* _Assigned task_: Below are the records. State how many of their lines contain "computer", with nothing else.

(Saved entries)
◇ ◇ ◇
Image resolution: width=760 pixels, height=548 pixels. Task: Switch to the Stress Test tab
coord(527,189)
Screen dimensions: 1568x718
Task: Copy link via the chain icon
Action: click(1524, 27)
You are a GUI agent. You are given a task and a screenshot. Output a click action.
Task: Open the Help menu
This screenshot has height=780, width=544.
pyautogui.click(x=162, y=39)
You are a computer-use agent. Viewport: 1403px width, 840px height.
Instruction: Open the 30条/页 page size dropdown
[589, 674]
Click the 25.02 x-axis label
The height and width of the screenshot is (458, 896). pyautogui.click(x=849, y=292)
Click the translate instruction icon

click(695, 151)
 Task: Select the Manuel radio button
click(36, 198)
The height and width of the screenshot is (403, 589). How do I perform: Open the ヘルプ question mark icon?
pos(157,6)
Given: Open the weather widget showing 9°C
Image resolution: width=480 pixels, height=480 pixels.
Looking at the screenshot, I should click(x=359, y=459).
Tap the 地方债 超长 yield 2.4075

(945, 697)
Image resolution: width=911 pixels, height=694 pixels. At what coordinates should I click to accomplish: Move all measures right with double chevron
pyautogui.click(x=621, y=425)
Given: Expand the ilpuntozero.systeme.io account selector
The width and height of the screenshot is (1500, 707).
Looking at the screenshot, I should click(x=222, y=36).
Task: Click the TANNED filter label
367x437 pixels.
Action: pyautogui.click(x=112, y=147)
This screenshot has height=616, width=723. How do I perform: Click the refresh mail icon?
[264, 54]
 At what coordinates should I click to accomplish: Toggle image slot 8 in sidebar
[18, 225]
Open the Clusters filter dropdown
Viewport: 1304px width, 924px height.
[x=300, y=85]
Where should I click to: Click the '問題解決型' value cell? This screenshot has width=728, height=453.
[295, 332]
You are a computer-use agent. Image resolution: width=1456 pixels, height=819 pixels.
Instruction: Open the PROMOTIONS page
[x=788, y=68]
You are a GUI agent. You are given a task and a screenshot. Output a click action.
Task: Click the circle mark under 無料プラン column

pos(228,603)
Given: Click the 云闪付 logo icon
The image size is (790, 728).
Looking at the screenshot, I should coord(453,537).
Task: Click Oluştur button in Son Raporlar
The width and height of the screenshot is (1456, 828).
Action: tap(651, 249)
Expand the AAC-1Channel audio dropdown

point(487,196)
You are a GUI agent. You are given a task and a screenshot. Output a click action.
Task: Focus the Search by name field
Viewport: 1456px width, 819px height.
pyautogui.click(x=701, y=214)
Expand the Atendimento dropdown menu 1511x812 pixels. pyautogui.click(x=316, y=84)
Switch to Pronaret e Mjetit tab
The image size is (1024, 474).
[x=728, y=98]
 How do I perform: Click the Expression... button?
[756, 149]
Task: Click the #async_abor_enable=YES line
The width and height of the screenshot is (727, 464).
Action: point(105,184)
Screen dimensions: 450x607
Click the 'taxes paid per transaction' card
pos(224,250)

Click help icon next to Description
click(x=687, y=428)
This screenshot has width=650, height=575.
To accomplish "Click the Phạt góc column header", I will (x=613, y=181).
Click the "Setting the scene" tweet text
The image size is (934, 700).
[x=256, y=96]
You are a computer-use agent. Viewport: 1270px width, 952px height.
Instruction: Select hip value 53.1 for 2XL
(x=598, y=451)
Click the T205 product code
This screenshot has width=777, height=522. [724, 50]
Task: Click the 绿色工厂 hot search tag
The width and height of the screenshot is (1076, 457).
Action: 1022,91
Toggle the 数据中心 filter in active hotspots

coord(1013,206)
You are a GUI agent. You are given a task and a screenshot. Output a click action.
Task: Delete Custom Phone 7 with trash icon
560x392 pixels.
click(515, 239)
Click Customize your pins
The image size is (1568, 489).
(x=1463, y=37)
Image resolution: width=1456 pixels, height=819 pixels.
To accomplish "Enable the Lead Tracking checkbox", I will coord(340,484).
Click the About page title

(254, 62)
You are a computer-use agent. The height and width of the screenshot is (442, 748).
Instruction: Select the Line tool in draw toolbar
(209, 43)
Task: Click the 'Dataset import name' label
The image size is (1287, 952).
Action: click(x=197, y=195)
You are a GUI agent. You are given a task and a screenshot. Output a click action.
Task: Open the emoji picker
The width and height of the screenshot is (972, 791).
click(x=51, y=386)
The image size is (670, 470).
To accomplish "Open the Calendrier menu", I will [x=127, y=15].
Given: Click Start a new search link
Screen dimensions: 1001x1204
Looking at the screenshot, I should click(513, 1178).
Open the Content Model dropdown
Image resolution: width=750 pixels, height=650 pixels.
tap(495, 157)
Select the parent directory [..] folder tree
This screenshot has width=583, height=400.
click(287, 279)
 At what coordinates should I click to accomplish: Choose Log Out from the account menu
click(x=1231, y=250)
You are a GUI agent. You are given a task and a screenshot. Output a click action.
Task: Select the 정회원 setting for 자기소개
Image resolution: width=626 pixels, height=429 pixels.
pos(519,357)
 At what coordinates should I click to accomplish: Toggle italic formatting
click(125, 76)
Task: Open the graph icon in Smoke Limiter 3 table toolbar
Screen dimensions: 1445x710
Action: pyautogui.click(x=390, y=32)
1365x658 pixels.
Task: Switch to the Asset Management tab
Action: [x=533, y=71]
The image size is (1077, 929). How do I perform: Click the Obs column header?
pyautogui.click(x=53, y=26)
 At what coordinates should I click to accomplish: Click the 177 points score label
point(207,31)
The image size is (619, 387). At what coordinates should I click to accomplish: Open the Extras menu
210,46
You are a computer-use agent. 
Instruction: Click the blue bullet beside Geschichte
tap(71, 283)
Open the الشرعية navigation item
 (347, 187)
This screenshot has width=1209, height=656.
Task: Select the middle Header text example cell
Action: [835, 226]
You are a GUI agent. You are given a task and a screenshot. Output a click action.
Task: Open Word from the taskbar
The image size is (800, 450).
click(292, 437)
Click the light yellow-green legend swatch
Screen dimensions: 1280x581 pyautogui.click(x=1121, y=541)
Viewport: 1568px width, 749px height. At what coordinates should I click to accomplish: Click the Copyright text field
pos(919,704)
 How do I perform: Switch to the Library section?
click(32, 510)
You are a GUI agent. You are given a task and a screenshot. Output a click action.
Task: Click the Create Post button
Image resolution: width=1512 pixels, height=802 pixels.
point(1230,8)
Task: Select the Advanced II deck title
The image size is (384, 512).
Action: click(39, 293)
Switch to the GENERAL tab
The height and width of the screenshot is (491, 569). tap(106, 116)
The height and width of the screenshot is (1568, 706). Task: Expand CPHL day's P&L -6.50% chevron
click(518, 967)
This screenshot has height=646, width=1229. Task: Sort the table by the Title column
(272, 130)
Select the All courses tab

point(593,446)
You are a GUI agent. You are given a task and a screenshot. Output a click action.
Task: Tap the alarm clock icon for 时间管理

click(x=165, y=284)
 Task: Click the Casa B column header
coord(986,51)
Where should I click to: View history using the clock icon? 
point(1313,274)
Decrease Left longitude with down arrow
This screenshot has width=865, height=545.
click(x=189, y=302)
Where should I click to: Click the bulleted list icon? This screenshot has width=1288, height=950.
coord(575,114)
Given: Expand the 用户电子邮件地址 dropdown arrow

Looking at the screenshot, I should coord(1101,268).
◇ ◇ ◇
* _Exercise solution_: 5